The LePage administration's new reason for opposing greater naloxone distribution appears to be undermined by medical research as well. A January 2013 study in the Annals of Internal Medicine found that naloxone is a highly cost-effective medication that saved one life for every 227 kits distributed.
"Among public health interventions, it's definitely among the top in terms of efficient use of resources," said Coffin, who co-authored that research. "It is most likely an extremely cost effective way to prevent heroin overdose mortality."
Depending on whether it is delivered as an injection or a nasal spray, a dose of naloxone can cost between roughly $20 and $50. Adolphsen expressed concerns about having the state's budget-crunched Medicaid program cover prescriptions for drug users' family members. The current version of the naloxone bill in Maine, sponsored by Rep. Sara Gideon (D), also calls for the state's health department to make grants for naloxone distribution from existing funds, which could cut into the budget for other projects. The department is currently looking at an $89 million budget shortfall.
"Twenty-two bucks?" asked Jay Nutting, the Maine lobbyist for the Drug Policy Alliance. "You take a couple hundred bucks out of your drug forfeiture budget and you can put a kit in every [police] cruiser. That really should not be the aspect that creates opposition. It's kind of a sad argument."
"Given the finances at DHHS and the pressure they're under, I get that they need to highlight that issue, but I don't think it elevates to the point where we should not pass this law that saves lives because of these $22 kits," he added.
Another state official, Jay Bradshaw of Maine Emergency Services, expressed concern that overdose victims brought back to consciousness by the medication "can be angry and physically violent. Vomiting is not unusual." Bradshaw also wondered if members of the public could be properly trained to deliver naloxone, as Gideon's bill envisions.
But experts disagree with his assessment. The American Medical Association wrote a letter last week in support of the naloxone bill in Maine, and White House drug czar Gil Kerlikowske on Tuesday called for greater naloxone access across the country.
"As a health care provider, if I see somebody who's unconscious on the street, the only medicine that I could safely give them by itself is naloxone," said Coffin. As far as first responders and family members' safety, he said, "we in San Francisco have had no reports of physical violence after a reversal, with around 1,200 reversals reported."
He acknowledged that making a heroin user who has overdosed breathe properly is "complex," but he said that was no reason not to administer naloxone in the first place.

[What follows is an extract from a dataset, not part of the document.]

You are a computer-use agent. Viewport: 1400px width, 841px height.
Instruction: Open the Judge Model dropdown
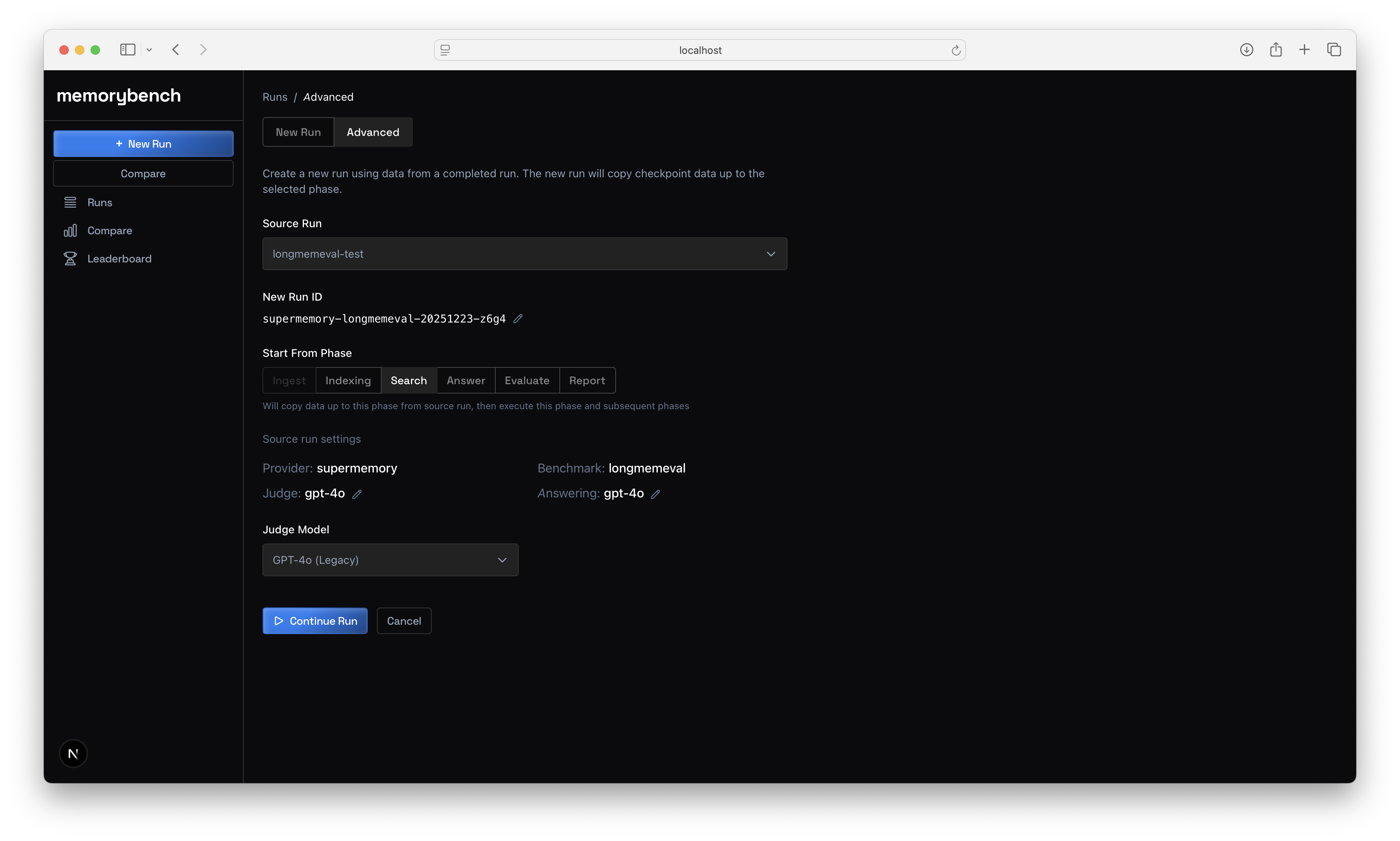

Critics have sometimes questioned whether administering the drug will make those observing overdoses less likely to call 911, because they believe they have the problem under control by themselves. But Coffin said research he conducted in Seattle showed that people who have administered naloxone are no less likely to call emergency services than anyone else witnessing an overdose.
Nutting was underwhelmed by the administration's objections that naloxone would cost too much, and that it might not be safe for wider use.
"We'll take an angry, violent, throwing up person all over me if they live. I'll take that trade any day of the week," he said. "If the alternative is someone who is about to die, it really seems like a minuscule tradeoff."
CORRECTION: After publication, Coffin contacted HuffPost to say he misspoke, and that the number of reversals in San Francisco was not 1,500, as initially reported, but was 1,200.